Wednesday, August 14, 2013

Wednesday.


I don't know how much I will find on the 'net today.  Has anyone else noticed how repetitive some of the news sites?  So often I fine half a dozen or more repeated stories on the same useless stories I didn't want to read in the first place.  The gardens are doing well and I am getting a steady supply of cherry tomatoes and, recently, the slicers are beginning to ripen.  I still have to get the Amish paste tomatoes out of the tansy and re-attached to their stakes.  The wind was still to high to do that yesterday.  I have been thinking about taking the purple cayenne and drying them.  Otherwise not much to say on that front.

I found this mesmerizing animated graph on describing U.S. demographic history from 1900 and projecting for another 30 or so years.

The teaser title promised something else.  A so-called "dark age" for science evoked an image to me of the European Dark Age--a disappearance of literacy and numeracy, an intellectual stagnation.  The author instead is talking about a financial "dark age" thanks to sequestration.  Thinking about it for a bit I don't buy his argument.  Scientists functioned very nicely before government and big pockets corporations took over the financing.  And I am not so sure that the presence of gobs of government and corporate money has been all that beneficial.  Starting in the 1970s we saw the corporate use of "tame" scientists who were very happy to tailor their research to get the results that supported the company strategy.  As a result we got stories which told us that cigarettes weren't addictive or harmful, there was no linkage between smoking and cancer, and DDT didn't have any impact on our environment beyond killing noxious bugs.  Science today is a gladiatorial contest between credentialed "experts" and deciding who has the better "evidence" is a guess at best.

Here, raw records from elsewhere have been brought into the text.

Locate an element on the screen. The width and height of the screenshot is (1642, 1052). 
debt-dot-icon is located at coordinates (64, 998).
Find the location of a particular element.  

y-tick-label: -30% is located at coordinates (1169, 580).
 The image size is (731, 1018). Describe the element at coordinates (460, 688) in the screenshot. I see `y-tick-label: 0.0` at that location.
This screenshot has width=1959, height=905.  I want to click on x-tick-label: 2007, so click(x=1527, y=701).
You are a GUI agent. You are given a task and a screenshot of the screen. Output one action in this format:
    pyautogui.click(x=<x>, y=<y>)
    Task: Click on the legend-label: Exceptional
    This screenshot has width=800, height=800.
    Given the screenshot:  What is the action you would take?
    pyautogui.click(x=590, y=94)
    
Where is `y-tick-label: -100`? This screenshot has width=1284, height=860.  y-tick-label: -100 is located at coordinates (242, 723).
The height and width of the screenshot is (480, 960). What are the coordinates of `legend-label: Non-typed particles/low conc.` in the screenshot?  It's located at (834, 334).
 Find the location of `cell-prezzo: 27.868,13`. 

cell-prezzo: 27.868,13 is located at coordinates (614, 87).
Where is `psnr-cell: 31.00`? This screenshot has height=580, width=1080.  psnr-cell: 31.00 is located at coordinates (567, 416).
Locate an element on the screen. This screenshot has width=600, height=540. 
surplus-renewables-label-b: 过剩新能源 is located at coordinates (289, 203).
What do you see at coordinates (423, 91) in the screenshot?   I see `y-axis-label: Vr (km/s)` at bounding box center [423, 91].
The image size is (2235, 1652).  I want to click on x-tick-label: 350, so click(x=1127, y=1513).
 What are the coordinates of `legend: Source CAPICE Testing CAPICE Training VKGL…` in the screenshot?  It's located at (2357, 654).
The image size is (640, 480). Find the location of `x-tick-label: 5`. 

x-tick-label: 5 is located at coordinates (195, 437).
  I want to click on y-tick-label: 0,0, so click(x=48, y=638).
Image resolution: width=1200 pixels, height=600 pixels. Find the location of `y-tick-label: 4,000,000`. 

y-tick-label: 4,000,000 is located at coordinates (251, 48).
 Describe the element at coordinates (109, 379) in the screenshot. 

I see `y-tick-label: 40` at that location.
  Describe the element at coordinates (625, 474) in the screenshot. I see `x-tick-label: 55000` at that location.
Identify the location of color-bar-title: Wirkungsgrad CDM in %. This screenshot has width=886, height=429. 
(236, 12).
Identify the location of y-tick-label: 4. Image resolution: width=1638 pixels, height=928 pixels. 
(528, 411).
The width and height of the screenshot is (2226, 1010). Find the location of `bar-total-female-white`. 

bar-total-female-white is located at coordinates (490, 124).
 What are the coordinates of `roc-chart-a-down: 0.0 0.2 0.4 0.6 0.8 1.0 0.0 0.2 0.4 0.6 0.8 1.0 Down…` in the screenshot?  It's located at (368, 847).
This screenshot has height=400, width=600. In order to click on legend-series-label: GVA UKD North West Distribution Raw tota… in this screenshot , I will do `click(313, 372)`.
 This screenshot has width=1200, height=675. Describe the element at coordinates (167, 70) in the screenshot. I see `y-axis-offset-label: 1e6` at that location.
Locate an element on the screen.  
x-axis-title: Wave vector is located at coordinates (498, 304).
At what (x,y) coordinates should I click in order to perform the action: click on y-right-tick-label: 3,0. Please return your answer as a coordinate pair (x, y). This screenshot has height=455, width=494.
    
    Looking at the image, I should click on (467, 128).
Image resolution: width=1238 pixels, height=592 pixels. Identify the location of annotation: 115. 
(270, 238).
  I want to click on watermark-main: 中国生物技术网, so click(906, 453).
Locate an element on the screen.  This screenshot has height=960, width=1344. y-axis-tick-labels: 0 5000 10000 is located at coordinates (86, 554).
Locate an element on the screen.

The new Coke ads that try to whitewash the use of artificial sweeteners has made all of the news outlets.  I find it interesting in an abstract way.  We have almost totally eliminated soft drinks from our diet.  We might have one if we visit one of the relatives but not if we have other choices.  Mom says that drinks with aspartame have a metallic aftertaste.  Neither of us have much of a taste for overly sweet items any more.  Here we use honey, cane sugar, or home grown stevia.  I did think it was interesting, when I saw the ad, that Truvia (commercially processed granulated stevia) was featured in the ad but Diet Coke, last I heard, used aspartame which suggests the two are equivalent.  Of that I am not so sure.  This is another case of dueling experts--those supporting aspartame's safety and those who think it is harmful.

There are times when I am firmly convinced that medicine has not progressed at all beyond the "snake oil" con man era.  Stories like this one solidify that conviction.